Notebook: STGCN.ipynb
Implementation of Spatio-Temporal Graph Convolutional Networks.
- Uses the pre-defined physical adjacency matrix.
- Serves as a lightweight, efficient baseline model.
- Key Insight: While efficient, STGCN tends to struggle with "shock" events and exhibits an under-prediction bias during extreme peak hours.
Notebook: Graph_WaveNet.ipynb
Implementation of Graph WaveNet, the superior architecture for this dataset.
- Adaptive Adjacency: Unlike STGCN, this model learns a self-adaptive adjacency matrix, uncovering hidden spatial dependencies (e.g., correlations between unconnected business districts) without relying solely on physical rail lines.
- Dilated Convolutions: Captures long-range temporal patterns more effectively.
- Results: Demonstrates superior robustness, lower RMSE, and an unbiased ability to capture high-amplitude traffic peaks compared to STGCN.

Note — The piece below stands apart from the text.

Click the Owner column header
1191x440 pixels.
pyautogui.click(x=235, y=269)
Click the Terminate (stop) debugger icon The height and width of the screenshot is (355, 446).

| Model | MAE | RMSE | Key Observation |
|---|---|---|---|
| STGCN | 100.23 | 271.18 | Efficient but suffers from under-prediction bias at peaks. |
| Graph WaveNet | 86.73 | 199.79 | State-of-the-art performance. Successfully captures peak amplitudes and hidden spatial correlations. |
- Python 3.8+
- PyTorch
- Pandas & NumPy
- Matplotlib & Seaborn
- NetworkX (for graph visualization)